Pay High Salaries. No Need for Pensions

Quote from bearice:

The reason I started this thread is that, I read about a giant company whose quarterly profits have fallen 99% because this company transfered all the money for pensions.

Example, if earlier the profits were $100 million for a particular quarter, now the profits are $1 million. How can profits fall from $100 million to $1 million suddenly for a giant company which is like the barometer for the health of the country's economy.
Apparently the difference between profits and revenue has escaped you.

All of your posts have child-like simplicity to them, like you have the critical thinking ability of an eight year old. And by that I mean no disrespect to eight year olds.
 
Quote from bearice:

The reason I started this thread is that, I read about a giant company whose quarterly profits have fallen 99% because this company transfered all the money for pensions.
Net profit of India's largest lender State Bank of India (SBI) for the fourth quarter ended March 2011 nosedived to Rs 20.88 crore against Rs 1,866.60 crore in the same quarter in the previous fiscal.

The erosion in the standalone net profit is mainly on account of higher provisioning against bad loans, operating expenses including employee cost besides tax outgo of over Rs 900 crore.

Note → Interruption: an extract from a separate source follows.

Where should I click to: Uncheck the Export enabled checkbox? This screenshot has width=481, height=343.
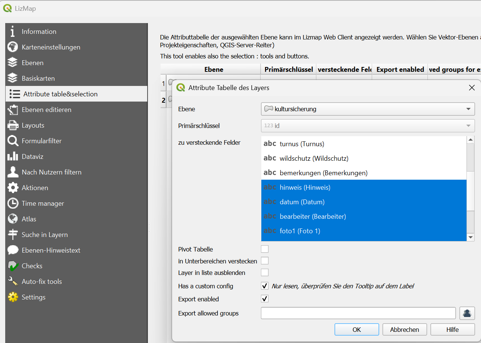(x=265, y=299)
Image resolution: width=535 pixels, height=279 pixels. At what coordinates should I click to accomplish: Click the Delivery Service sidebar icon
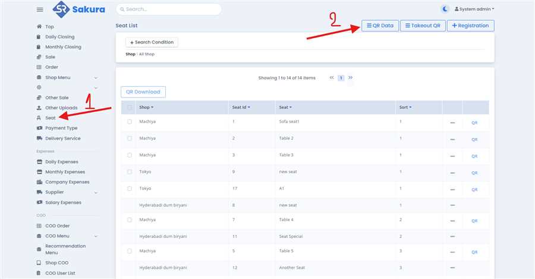click(39, 139)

Shares of the company dipped 6.34 per cent at Rs 2,451.40 in the afternoon session on the Bombay Stock Exchange.

However, the total income during the quarter rose 18 per cent to Rs 26,536.8 crore from Rs 22,474.1 crore in the corresponding period a year ago.

Despite dismal performance, the bank maintained dividend at 300 per cent for 2010-11. The bank will pay dividend of Rs 30 per share on face value of Rs 10 after shareholders approval.

http://www.indianexpress.com/news/sbi-q4-net-profit-plunges-to-rs-20.88-cr/792036/

I read some reports about State Bank of India's pensions but could not find it.